Diana Dors, Britain's answer to Marily Monroe. Sexy, sultry and with a pneumatic figure to die for. The animated character Jessica Rabbit is based on Diana Dors in So Long as They're Happy. Some snaps have been included because it REALLY annoys me when folk say Jessica Rabbit was based on Marilyn Monroe.
What is noticeable about this production is the red lame dress with the ever so pointy bust cups. The start of this trend can be traced back to a post world war Britain, where everything was in short supply- including fabric for undergarments.
There was however a surplus of wood from propellers, hummm, what to do? These were used to create thousands of shoe trees, but when demand dropped a clever but largely forgotten inventor came up with the idea of the Excup. This cunning device acted as the Wonderbra of the day. Two inverted shoe trees formed the basis of the system, on which the bust was supported. These jutted straight out at a 90 degree angle- hence the torpedo shape, just like a shoe tree.

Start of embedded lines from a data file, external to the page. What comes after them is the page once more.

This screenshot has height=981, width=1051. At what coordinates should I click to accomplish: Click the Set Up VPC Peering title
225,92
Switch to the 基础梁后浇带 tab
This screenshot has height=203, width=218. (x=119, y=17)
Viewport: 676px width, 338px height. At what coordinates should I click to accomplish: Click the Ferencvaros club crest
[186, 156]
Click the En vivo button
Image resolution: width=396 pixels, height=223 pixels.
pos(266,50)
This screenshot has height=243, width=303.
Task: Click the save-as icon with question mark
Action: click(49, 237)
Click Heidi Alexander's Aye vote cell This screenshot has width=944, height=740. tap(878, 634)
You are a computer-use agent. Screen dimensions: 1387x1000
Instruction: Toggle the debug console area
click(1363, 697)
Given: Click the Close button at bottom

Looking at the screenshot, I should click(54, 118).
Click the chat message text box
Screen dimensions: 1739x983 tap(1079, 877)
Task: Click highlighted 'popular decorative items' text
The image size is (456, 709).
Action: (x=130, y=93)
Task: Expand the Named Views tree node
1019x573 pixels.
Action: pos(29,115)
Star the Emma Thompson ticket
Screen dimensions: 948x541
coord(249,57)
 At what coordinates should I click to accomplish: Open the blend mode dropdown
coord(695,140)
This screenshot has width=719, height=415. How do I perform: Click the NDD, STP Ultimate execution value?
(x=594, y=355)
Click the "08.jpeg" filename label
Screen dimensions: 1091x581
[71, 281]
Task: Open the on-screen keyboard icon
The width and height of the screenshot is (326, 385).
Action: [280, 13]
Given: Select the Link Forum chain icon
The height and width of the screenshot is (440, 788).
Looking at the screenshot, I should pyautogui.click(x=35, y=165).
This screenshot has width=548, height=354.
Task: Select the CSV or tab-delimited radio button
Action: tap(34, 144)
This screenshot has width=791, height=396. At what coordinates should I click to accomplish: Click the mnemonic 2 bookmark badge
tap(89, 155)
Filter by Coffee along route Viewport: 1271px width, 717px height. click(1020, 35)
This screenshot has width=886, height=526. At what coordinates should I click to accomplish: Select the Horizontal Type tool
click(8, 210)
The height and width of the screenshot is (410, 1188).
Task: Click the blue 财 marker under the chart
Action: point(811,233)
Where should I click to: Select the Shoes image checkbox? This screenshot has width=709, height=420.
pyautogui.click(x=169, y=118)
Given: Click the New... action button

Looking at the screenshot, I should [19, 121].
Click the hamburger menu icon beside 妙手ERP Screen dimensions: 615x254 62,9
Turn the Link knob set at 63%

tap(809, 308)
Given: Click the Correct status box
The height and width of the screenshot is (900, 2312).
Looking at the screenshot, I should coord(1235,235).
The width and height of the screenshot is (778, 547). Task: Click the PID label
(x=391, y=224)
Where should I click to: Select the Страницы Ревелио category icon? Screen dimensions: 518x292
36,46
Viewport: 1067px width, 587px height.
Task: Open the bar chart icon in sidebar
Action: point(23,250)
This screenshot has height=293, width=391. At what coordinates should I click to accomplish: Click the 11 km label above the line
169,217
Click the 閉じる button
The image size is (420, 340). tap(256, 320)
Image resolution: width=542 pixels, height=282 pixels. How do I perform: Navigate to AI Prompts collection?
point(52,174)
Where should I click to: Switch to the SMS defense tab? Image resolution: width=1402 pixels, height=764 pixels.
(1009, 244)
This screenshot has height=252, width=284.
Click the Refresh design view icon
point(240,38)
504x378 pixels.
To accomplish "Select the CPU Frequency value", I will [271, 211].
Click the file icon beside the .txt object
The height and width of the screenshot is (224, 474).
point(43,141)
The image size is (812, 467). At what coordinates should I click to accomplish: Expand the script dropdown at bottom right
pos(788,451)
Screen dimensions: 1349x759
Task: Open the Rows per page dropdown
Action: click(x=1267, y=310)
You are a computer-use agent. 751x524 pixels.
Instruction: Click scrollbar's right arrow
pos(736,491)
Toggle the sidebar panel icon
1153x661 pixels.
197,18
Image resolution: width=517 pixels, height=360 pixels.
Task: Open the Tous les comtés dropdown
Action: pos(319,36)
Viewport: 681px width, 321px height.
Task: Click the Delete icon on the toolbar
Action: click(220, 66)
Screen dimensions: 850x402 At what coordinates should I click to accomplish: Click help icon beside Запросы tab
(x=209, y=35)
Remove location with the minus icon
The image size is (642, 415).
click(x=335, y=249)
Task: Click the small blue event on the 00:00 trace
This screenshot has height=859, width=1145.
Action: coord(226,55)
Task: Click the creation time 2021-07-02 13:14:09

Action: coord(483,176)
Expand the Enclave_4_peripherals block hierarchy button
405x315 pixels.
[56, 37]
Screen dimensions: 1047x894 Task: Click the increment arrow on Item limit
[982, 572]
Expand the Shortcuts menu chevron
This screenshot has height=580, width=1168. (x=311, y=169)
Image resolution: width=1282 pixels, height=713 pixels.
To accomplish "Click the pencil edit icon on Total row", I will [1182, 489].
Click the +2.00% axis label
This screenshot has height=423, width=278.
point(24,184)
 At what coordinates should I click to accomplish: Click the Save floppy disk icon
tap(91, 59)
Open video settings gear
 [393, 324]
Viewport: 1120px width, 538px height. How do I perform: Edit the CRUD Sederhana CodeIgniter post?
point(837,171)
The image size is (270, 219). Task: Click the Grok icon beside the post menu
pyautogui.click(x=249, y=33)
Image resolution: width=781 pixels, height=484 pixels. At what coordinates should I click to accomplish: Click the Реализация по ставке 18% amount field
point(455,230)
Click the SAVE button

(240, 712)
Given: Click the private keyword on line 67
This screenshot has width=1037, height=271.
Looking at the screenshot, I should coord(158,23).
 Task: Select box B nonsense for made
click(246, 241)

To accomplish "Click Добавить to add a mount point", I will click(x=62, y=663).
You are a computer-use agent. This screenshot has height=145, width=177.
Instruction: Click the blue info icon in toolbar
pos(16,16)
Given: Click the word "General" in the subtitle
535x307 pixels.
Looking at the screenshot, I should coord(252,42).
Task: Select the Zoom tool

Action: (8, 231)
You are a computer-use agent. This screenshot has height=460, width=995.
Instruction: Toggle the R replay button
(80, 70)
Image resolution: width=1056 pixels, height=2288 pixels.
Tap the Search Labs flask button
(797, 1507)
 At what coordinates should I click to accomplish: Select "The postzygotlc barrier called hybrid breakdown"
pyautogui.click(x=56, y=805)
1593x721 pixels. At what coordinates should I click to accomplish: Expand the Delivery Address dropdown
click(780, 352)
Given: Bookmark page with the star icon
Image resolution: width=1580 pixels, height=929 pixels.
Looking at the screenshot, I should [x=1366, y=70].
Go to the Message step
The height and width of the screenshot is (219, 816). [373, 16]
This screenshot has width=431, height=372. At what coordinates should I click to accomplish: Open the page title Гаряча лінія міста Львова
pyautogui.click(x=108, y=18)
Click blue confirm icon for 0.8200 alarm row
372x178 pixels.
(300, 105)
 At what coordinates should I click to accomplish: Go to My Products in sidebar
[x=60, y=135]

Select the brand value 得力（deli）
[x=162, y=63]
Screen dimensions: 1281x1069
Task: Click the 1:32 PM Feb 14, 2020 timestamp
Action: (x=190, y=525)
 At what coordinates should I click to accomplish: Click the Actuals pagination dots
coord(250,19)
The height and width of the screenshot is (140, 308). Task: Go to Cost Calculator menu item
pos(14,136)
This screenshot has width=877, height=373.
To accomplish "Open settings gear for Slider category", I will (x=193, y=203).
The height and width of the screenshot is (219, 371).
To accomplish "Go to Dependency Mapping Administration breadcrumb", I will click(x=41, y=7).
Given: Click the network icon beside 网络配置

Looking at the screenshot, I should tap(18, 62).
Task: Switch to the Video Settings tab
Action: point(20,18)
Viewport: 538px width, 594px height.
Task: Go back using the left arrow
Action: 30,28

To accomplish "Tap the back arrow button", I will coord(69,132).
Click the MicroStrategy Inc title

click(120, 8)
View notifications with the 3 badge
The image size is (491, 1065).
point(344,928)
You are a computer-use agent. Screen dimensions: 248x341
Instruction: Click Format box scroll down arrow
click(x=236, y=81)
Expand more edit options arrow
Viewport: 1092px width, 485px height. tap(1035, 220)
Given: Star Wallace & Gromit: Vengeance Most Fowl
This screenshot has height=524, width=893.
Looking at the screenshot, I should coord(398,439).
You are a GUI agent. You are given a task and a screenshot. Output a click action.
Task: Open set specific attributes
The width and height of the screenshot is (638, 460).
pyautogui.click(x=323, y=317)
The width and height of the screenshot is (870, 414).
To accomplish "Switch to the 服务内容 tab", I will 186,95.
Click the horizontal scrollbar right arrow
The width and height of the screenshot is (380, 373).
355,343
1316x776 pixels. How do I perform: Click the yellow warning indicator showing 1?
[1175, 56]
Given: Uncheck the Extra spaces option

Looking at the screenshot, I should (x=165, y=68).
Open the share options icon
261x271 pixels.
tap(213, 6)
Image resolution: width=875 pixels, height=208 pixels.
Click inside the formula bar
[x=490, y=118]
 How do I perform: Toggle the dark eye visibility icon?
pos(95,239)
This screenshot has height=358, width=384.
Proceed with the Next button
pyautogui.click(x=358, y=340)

The client was firstly measured up- a chart with bust size/foot ratio then gave the correct fitting. The shoe trees or Excups as they became known were then attached to a foundation garment which had a series of adjustable straps. These could be raised or lowered depending on the occasion. High for a dance, middling for a country walk and low for a funeral. Strict social codes were adopted- rather like Victorian mourning codes. To create a slightly exaggerated bounce, and inch of spring was left on the shoe tree.
The Excup was not without its problems, chiefly the unreliable and complex system of webbing, which had a nasty habit of self tightening, usually on one side only. This in turn meant that the opposite side would slacken off. The result? Some very nasty accidents- some of which ended in tragedy.
The Excup eventually gave way to the Whirl Pool Brassiere- a much safer option it seems. Though many who lived through the era remember the pleasures of being trussed up in an Excup!